Stored items -
*-*-*
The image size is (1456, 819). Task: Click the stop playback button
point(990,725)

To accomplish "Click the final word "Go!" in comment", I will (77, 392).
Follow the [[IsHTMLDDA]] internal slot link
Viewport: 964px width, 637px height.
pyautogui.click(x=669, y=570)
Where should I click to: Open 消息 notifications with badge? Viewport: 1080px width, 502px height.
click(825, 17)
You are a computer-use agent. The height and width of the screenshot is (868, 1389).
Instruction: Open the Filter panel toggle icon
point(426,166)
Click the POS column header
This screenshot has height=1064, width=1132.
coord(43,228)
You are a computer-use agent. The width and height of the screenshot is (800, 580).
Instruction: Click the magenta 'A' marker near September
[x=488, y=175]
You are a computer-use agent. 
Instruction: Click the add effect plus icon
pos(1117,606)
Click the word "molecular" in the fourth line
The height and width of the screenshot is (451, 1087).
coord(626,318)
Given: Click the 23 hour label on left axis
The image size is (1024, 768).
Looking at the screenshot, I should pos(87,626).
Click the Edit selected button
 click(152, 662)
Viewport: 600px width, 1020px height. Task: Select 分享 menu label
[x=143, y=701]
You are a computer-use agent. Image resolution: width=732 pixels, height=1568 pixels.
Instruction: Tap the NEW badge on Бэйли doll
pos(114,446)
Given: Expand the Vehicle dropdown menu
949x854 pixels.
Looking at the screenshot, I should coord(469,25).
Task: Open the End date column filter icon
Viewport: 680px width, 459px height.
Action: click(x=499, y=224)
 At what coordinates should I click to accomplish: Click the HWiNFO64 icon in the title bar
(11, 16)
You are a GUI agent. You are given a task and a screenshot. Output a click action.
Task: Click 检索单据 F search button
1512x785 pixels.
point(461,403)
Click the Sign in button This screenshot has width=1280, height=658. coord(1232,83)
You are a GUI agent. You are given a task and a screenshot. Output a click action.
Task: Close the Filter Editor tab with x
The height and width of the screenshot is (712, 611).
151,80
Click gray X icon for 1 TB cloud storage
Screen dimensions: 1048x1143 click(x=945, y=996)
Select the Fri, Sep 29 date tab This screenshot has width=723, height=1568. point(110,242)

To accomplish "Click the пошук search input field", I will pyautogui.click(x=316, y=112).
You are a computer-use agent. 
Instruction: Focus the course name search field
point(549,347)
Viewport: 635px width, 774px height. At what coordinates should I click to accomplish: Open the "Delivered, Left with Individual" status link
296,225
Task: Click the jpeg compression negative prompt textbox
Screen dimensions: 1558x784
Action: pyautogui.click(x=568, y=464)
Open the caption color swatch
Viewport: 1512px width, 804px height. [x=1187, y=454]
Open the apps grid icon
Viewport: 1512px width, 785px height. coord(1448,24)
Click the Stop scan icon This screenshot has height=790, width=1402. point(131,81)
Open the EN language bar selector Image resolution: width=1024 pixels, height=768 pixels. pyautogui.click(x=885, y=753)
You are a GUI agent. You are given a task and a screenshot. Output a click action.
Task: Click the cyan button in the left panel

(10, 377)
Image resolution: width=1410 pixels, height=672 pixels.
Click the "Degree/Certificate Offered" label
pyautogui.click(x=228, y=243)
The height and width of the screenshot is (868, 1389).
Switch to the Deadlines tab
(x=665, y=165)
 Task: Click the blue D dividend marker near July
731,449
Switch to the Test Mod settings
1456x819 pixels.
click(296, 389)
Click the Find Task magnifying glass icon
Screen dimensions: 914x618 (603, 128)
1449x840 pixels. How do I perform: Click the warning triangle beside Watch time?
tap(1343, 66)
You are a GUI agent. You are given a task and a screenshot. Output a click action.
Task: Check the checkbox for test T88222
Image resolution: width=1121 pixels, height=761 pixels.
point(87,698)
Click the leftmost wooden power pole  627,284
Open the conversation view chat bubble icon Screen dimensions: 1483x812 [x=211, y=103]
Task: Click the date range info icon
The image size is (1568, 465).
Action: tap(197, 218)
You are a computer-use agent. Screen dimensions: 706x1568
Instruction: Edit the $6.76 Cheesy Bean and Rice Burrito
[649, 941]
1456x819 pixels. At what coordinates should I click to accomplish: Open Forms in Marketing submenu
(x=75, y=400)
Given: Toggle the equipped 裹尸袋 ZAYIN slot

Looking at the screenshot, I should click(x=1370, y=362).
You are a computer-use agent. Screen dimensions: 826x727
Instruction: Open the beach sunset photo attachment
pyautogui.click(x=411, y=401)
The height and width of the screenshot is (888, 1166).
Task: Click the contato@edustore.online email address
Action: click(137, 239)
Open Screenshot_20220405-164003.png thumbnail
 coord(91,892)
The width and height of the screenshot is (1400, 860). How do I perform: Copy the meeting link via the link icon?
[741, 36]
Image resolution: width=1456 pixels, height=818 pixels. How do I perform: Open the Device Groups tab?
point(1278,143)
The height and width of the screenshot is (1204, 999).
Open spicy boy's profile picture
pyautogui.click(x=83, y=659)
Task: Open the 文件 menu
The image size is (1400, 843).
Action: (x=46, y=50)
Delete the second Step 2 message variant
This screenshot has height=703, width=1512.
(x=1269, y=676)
*-*-*
YOUR OBJECTIVE - Copy out all of the data above without changing a single character.

EXERCISE RESPONSE -
The image size is (1456, 819). Task: Click the stop playback button
point(990,725)

To accomplish "Click the final word "Go!" in comment", I will (77, 392).
Follow the [[IsHTMLDDA]] internal slot link
Viewport: 964px width, 637px height.
pyautogui.click(x=669, y=570)
Where should I click to: Open 消息 notifications with badge? Viewport: 1080px width, 502px height.
click(825, 17)
You are a computer-use agent. The height and width of the screenshot is (868, 1389).
Instruction: Open the Filter panel toggle icon
point(426,166)
Click the POS column header
This screenshot has height=1064, width=1132.
coord(43,228)
You are a computer-use agent. The width and height of the screenshot is (800, 580).
Instruction: Click the magenta 'A' marker near September
[x=488, y=175]
You are a computer-use agent. 
Instruction: Click the add effect plus icon
pos(1117,606)
Click the word "molecular" in the fourth line
The height and width of the screenshot is (451, 1087).
coord(626,318)
Given: Click the 23 hour label on left axis
The image size is (1024, 768).
Looking at the screenshot, I should pos(87,626).
Click the Edit selected button
 click(152, 662)
Viewport: 600px width, 1020px height. Task: Select 分享 menu label
[x=143, y=701]
You are a computer-use agent. Image resolution: width=732 pixels, height=1568 pixels.
Instruction: Tap the NEW badge on Бэйли doll
pos(114,446)
Given: Expand the Vehicle dropdown menu
949x854 pixels.
Looking at the screenshot, I should coord(469,25).
Task: Open the End date column filter icon
Viewport: 680px width, 459px height.
Action: click(x=499, y=224)
 At what coordinates should I click to accomplish: Click the HWiNFO64 icon in the title bar
(11, 16)
You are a GUI agent. You are given a task and a screenshot. Output a click action.
Task: Click 检索单据 F search button
1512x785 pixels.
point(461,403)
Click the Sign in button This screenshot has width=1280, height=658. coord(1232,83)
You are a GUI agent. You are given a task and a screenshot. Output a click action.
Task: Close the Filter Editor tab with x
The height and width of the screenshot is (712, 611).
151,80
Click gray X icon for 1 TB cloud storage
Screen dimensions: 1048x1143 click(x=945, y=996)
Select the Fri, Sep 29 date tab This screenshot has width=723, height=1568. point(110,242)

To accomplish "Click the пошук search input field", I will pyautogui.click(x=316, y=112).
You are a computer-use agent. 
Instruction: Focus the course name search field
point(549,347)
Viewport: 635px width, 774px height. At what coordinates should I click to accomplish: Open the "Delivered, Left with Individual" status link
296,225
Task: Click the jpeg compression negative prompt textbox
Screen dimensions: 1558x784
Action: pyautogui.click(x=568, y=464)
Open the caption color swatch
Viewport: 1512px width, 804px height. [x=1187, y=454]
Open the apps grid icon
Viewport: 1512px width, 785px height. coord(1448,24)
Click the Stop scan icon This screenshot has height=790, width=1402. point(131,81)
Open the EN language bar selector Image resolution: width=1024 pixels, height=768 pixels. pyautogui.click(x=885, y=753)
You are a GUI agent. You are given a task and a screenshot. Output a click action.
Task: Click the cyan button in the left panel

(10, 377)
Image resolution: width=1410 pixels, height=672 pixels.
Click the "Degree/Certificate Offered" label
pyautogui.click(x=228, y=243)
The height and width of the screenshot is (868, 1389).
Switch to the Deadlines tab
(x=665, y=165)
 Task: Click the blue D dividend marker near July
731,449
Switch to the Test Mod settings
1456x819 pixels.
click(296, 389)
Click the Find Task magnifying glass icon
Screen dimensions: 914x618 (603, 128)
1449x840 pixels. How do I perform: Click the warning triangle beside Watch time?
tap(1343, 66)
You are a GUI agent. You are given a task and a screenshot. Output a click action.
Task: Check the checkbox for test T88222
Image resolution: width=1121 pixels, height=761 pixels.
point(87,698)
Click the leftmost wooden power pole  627,284
Open the conversation view chat bubble icon Screen dimensions: 1483x812 [x=211, y=103]
Task: Click the date range info icon
The image size is (1568, 465).
Action: tap(197, 218)
You are a computer-use agent. Screen dimensions: 706x1568
Instruction: Edit the $6.76 Cheesy Bean and Rice Burrito
[649, 941]
1456x819 pixels. At what coordinates should I click to accomplish: Open Forms in Marketing submenu
(x=75, y=400)
Given: Toggle the equipped 裹尸袋 ZAYIN slot

Looking at the screenshot, I should click(x=1370, y=362).
You are a computer-use agent. Screen dimensions: 826x727
Instruction: Open the beach sunset photo attachment
pyautogui.click(x=411, y=401)
The height and width of the screenshot is (888, 1166).
Task: Click the contato@edustore.online email address
Action: click(137, 239)
Open Screenshot_20220405-164003.png thumbnail
 coord(91,892)
The width and height of the screenshot is (1400, 860). How do I perform: Copy the meeting link via the link icon?
[741, 36]
Image resolution: width=1456 pixels, height=818 pixels. How do I perform: Open the Device Groups tab?
point(1278,143)
The height and width of the screenshot is (1204, 999).
Open spicy boy's profile picture
pyautogui.click(x=83, y=659)
Task: Open the 文件 menu
The image size is (1400, 843).
Action: (x=46, y=50)
Delete the second Step 2 message variant
This screenshot has height=703, width=1512.
(x=1269, y=676)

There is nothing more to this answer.